わが家は、夫婦と未就学児の子ども3人の5人家族。2年前に大手ハウスメーカーで4LDKの注文住宅を建てました。

LDKは約22畳で、家族がいちばん長く過ごす場所です。リビングづくりを考えるなかで取り入れたのが「折り上げ天井」。天井の一部を一段高く仕上げることで、空間に奥行きを出すデザインです。

ヒントにしたのは、筆者がよく訪れているお気に入りのカフェ。打ち合わせの際には、そのカフェの写真を見せながら、「こんな雰囲気にしたい」と具体的にイメージを共有しました。

当初は、天井全体にレッドシダーなどの無垢材をはることに憧れていましたが、コストオーバーにより断念。ただ、折り上げ天井にすることは絶対にゆずれなかったため、最終的に木目調のクロスを選びました。
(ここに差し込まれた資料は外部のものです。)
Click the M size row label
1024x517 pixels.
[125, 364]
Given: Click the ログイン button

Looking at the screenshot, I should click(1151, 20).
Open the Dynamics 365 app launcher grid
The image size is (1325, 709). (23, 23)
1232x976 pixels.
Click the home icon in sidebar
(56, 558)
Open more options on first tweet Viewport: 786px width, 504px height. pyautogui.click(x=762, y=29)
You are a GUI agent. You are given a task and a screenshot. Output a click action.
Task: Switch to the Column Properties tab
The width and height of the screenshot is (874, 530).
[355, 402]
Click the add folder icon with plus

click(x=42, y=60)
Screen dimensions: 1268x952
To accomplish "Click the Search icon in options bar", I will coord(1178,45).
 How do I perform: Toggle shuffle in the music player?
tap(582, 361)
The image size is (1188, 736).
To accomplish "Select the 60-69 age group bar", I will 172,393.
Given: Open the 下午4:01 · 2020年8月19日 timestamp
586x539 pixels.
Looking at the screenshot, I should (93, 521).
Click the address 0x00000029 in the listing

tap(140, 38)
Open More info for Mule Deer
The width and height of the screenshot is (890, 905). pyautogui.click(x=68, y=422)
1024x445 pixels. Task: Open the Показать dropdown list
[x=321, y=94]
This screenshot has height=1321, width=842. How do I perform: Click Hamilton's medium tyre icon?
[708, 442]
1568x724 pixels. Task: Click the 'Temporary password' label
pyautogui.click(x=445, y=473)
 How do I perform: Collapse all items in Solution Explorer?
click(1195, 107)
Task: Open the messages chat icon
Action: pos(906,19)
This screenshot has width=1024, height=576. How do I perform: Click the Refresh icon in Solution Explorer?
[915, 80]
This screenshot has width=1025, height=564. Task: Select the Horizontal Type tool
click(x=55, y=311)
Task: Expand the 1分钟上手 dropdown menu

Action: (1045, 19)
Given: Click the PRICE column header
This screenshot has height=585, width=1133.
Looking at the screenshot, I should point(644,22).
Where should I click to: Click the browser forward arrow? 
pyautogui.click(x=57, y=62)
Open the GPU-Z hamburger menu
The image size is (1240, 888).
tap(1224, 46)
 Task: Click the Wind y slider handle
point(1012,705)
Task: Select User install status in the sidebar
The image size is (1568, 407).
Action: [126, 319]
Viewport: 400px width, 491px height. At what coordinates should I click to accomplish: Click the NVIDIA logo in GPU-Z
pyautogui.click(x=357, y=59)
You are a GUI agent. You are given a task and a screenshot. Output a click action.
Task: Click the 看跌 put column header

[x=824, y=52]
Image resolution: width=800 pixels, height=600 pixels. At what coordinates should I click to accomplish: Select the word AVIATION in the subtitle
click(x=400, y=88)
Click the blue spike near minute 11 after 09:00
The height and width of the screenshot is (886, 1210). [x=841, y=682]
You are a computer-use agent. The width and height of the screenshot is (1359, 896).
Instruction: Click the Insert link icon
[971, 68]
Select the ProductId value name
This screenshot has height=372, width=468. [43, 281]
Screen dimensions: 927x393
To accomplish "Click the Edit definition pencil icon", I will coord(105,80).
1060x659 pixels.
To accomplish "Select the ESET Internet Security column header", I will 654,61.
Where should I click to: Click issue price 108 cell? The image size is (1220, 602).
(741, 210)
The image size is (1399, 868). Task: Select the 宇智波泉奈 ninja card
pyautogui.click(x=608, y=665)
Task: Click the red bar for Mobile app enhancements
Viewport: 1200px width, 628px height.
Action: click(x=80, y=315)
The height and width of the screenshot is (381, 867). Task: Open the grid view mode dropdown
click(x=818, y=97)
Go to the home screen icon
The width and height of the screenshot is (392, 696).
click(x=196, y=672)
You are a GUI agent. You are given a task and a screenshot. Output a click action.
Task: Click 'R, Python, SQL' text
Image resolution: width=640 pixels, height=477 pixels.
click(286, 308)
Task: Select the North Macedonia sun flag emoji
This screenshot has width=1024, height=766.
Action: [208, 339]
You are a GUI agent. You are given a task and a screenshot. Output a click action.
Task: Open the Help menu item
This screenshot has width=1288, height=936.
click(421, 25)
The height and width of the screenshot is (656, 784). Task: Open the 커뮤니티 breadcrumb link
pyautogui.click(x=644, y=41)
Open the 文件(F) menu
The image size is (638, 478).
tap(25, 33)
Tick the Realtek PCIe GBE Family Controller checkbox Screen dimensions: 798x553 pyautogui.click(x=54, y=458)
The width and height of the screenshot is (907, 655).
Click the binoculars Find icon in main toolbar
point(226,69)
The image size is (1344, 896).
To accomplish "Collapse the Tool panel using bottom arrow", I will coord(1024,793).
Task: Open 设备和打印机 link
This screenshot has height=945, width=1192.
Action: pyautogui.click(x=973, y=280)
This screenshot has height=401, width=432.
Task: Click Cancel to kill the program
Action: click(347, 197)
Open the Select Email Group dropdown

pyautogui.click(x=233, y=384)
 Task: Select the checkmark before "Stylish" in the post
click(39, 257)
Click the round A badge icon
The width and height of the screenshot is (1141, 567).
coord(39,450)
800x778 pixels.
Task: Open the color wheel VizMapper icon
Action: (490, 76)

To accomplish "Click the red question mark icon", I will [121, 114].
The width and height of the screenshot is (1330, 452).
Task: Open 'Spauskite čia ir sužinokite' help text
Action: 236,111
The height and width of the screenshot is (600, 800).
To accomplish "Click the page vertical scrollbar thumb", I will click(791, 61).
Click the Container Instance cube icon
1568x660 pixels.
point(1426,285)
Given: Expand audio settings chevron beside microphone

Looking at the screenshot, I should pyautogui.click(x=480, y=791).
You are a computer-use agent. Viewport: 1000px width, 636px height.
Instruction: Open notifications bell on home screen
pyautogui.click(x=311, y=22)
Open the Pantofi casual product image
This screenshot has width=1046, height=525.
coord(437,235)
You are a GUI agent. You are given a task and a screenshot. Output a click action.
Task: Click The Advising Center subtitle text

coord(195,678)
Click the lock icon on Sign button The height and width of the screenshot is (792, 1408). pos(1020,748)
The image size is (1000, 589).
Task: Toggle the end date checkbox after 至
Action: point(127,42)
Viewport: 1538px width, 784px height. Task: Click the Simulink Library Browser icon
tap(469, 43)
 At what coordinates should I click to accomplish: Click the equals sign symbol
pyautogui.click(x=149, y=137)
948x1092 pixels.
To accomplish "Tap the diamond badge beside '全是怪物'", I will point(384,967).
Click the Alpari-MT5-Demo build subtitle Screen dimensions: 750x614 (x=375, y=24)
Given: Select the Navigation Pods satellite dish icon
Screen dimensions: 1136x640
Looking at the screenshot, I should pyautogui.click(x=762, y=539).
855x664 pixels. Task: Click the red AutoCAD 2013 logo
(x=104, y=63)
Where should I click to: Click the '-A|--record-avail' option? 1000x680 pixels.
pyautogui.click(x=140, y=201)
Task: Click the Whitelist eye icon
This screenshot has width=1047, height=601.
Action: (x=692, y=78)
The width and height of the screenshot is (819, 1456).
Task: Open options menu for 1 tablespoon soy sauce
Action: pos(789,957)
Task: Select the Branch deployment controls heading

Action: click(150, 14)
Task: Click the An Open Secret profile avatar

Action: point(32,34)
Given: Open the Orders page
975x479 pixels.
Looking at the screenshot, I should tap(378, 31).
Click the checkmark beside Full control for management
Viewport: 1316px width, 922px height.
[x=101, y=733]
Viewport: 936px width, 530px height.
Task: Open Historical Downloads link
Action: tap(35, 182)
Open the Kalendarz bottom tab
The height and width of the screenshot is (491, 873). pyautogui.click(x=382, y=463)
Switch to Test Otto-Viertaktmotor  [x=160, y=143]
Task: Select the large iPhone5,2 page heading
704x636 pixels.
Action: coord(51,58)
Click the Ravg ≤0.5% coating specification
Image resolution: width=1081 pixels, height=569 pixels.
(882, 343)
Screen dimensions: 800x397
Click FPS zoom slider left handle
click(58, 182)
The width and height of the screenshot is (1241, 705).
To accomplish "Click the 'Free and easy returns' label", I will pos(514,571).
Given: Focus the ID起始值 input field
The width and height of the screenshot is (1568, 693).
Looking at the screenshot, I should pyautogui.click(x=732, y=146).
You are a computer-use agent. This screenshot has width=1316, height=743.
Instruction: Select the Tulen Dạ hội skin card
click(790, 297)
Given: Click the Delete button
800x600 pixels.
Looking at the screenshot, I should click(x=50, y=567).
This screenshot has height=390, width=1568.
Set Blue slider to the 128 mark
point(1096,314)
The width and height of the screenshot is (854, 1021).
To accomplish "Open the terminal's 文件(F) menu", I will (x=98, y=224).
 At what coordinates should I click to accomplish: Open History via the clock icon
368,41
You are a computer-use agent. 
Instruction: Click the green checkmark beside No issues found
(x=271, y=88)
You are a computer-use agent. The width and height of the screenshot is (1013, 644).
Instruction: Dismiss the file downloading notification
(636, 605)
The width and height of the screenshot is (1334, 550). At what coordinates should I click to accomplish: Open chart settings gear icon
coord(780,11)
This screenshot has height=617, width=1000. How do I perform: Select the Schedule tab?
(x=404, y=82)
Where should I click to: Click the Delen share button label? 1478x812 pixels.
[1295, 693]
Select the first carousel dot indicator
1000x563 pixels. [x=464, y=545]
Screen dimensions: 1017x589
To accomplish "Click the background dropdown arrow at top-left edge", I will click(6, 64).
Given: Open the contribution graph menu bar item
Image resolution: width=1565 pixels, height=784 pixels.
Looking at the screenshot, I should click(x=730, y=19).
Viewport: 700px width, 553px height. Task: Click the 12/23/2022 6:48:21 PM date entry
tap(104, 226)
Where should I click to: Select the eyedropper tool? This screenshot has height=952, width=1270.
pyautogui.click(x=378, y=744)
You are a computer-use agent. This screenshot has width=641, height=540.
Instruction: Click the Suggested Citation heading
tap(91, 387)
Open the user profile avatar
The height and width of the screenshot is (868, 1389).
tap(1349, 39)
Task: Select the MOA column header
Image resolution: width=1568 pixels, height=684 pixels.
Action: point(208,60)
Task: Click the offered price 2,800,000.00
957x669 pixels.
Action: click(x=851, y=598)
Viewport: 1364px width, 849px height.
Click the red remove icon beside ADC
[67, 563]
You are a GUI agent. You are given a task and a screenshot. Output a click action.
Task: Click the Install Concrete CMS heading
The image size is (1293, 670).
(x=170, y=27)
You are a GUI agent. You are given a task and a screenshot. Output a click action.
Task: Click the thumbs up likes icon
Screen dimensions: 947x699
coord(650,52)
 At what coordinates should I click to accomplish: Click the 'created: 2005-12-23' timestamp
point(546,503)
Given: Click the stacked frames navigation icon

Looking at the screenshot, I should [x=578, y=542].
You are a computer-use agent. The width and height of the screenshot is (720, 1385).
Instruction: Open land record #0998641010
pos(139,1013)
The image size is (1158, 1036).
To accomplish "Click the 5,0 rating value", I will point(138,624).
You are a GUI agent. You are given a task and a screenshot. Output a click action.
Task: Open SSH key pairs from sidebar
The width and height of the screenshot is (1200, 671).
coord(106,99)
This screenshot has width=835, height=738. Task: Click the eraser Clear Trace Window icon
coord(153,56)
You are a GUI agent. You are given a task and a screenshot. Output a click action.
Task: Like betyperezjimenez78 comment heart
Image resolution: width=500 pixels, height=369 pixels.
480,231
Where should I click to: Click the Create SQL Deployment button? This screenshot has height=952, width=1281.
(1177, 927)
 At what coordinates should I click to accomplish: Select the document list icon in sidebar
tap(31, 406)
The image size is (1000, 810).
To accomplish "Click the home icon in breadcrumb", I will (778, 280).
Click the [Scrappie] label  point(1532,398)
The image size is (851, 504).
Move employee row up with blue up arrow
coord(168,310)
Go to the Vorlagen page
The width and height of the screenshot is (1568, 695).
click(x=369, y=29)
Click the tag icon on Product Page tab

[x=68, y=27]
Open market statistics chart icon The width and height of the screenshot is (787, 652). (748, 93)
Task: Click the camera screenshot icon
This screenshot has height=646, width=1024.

結果、主張しすぎない色味が家具や照明になじみ、空間全体がやわらかい印象になりました。

メリット1:天井の視覚効果でリビングが広く見える

天井と床の木目がそろっている様子

住んでいていちばん実感しているのは、リビングが実際より広く感じられることです。

折り上げ部分があることで天井に高さが生まれ、視線が自然と上へ抜けていきます。ソファは置かず、開放感を重視したことで、来客者にもほめられるお気に入りの場所になりました。

折り上げ部分の白クロス

折り上げ部分には白のクロスを選択。白は光を反射しやすく、間接照明の光がやわらかく広がります。照明をつけたときに下地が透けてしまわないよう、あえて柄がしっかりあるクロスを選びました。

さらに意識したのが木目の向きです。床の木目の向きと、天井クロスの向きをそろえました。その結果、視線が奥へと流れ、空間に一体感が生まれるように。